---- Provided records
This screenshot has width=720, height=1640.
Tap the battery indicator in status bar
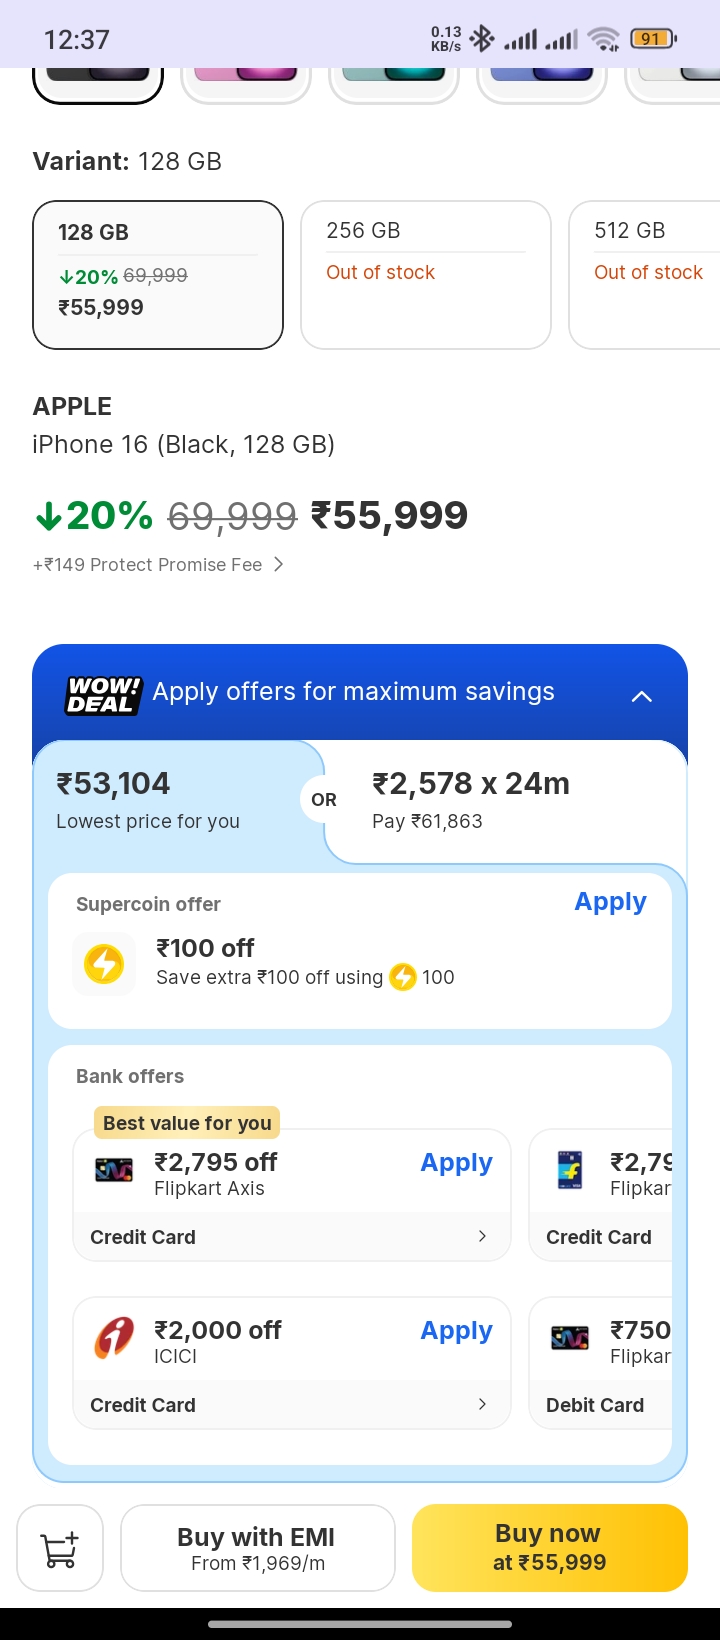point(652,39)
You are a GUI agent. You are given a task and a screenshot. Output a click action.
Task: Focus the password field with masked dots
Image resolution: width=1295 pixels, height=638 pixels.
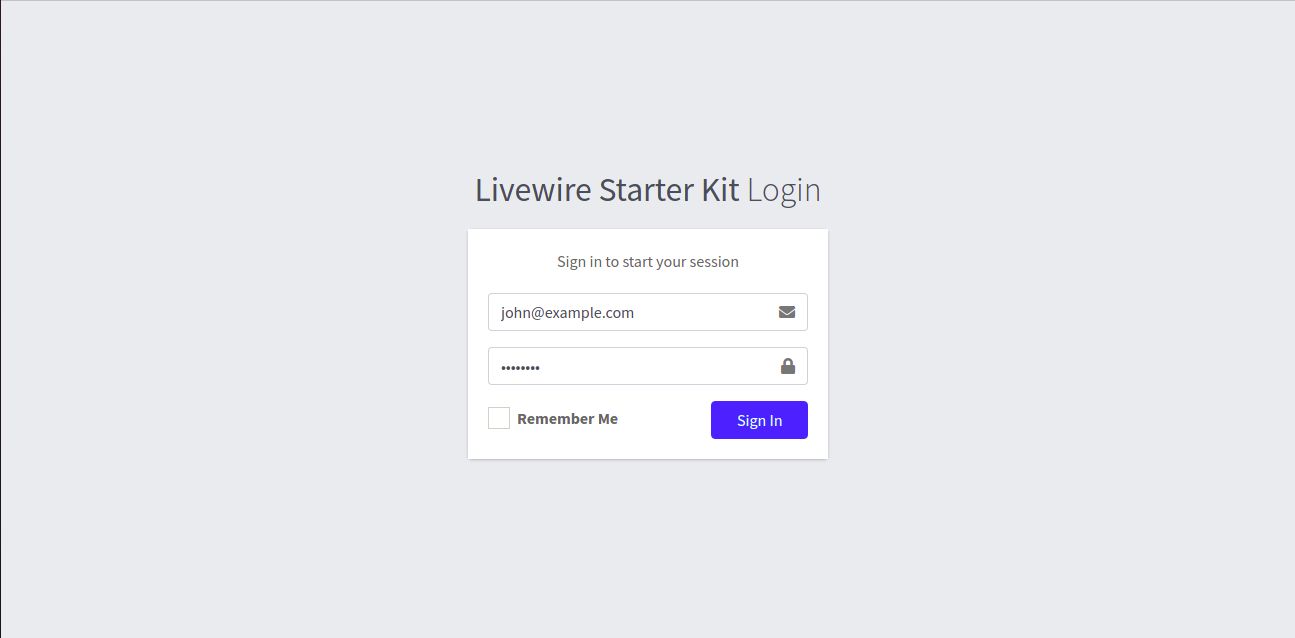648,366
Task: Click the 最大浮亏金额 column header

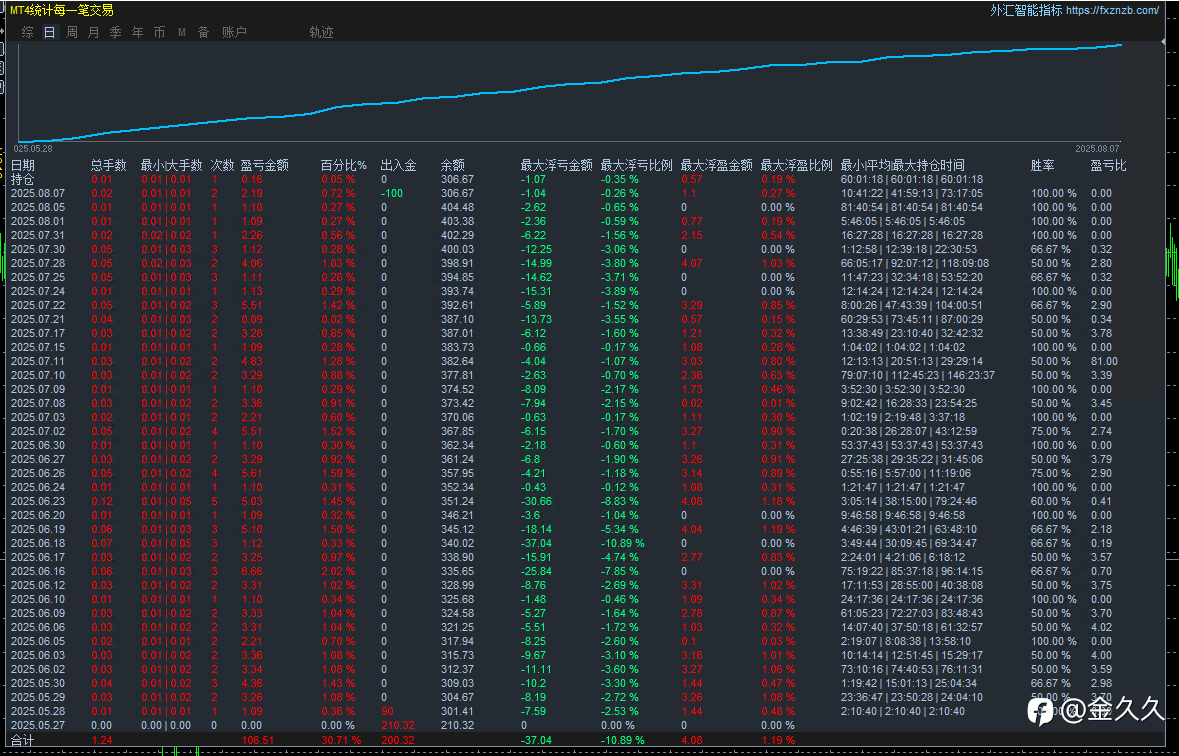Action: (x=557, y=165)
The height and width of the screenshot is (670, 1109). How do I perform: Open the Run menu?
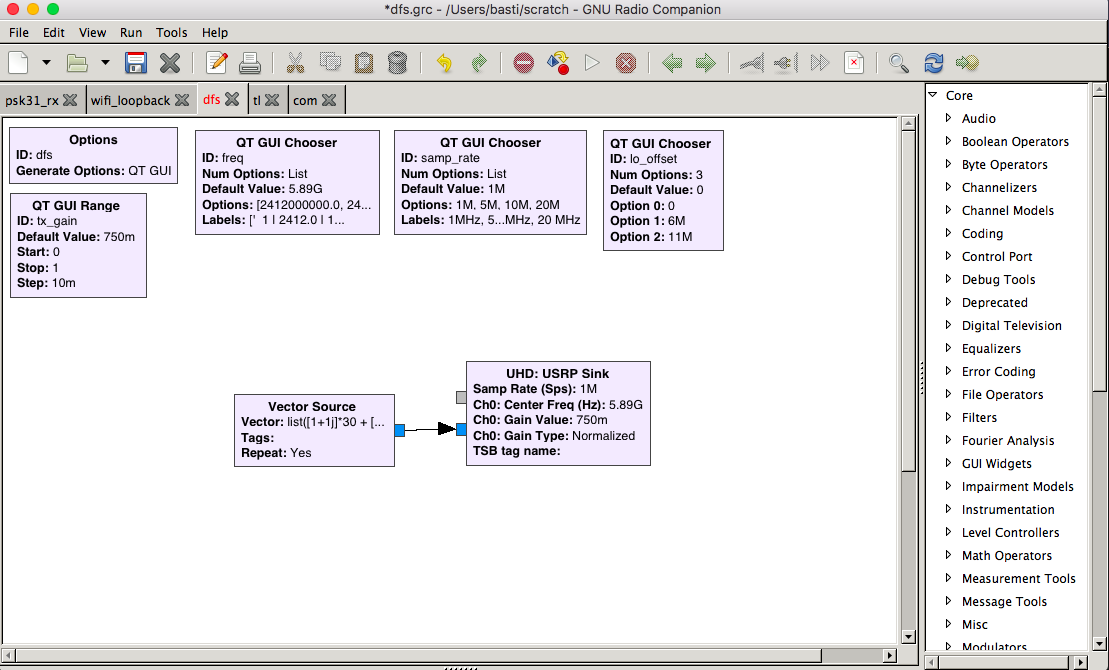(131, 33)
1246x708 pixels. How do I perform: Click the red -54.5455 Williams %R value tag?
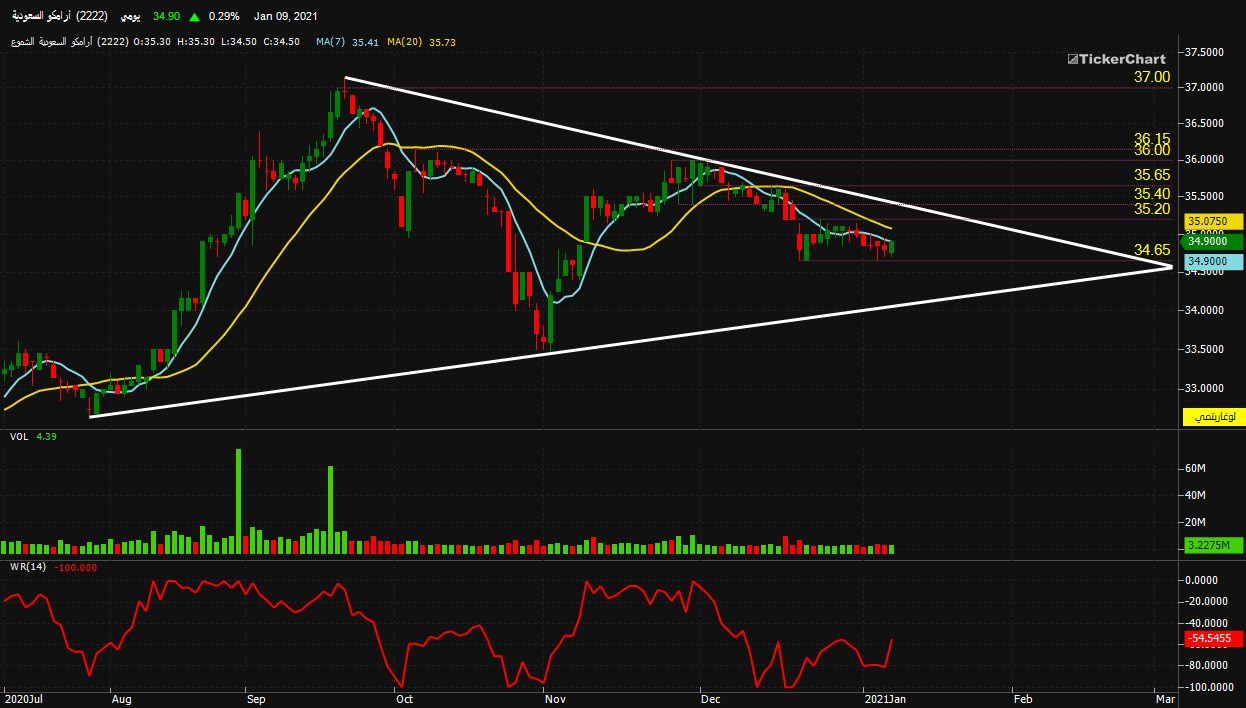[1213, 639]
--------
__What is expected__. Starting at the line that contains "Task: Focus the", write out every line through the end of the entries above exactly, and omit the pictures.

__Solution to this problem__.
Task: Focus the password field with masked dots
Image resolution: width=1295 pixels, height=638 pixels.
648,366
Task: Click the 最大浮亏金额 column header

Action: (x=557, y=165)
The height and width of the screenshot is (670, 1109). How do I perform: Open the Run menu?
(131, 33)
1246x708 pixels. How do I perform: Click the red -54.5455 Williams %R value tag?
[1213, 639]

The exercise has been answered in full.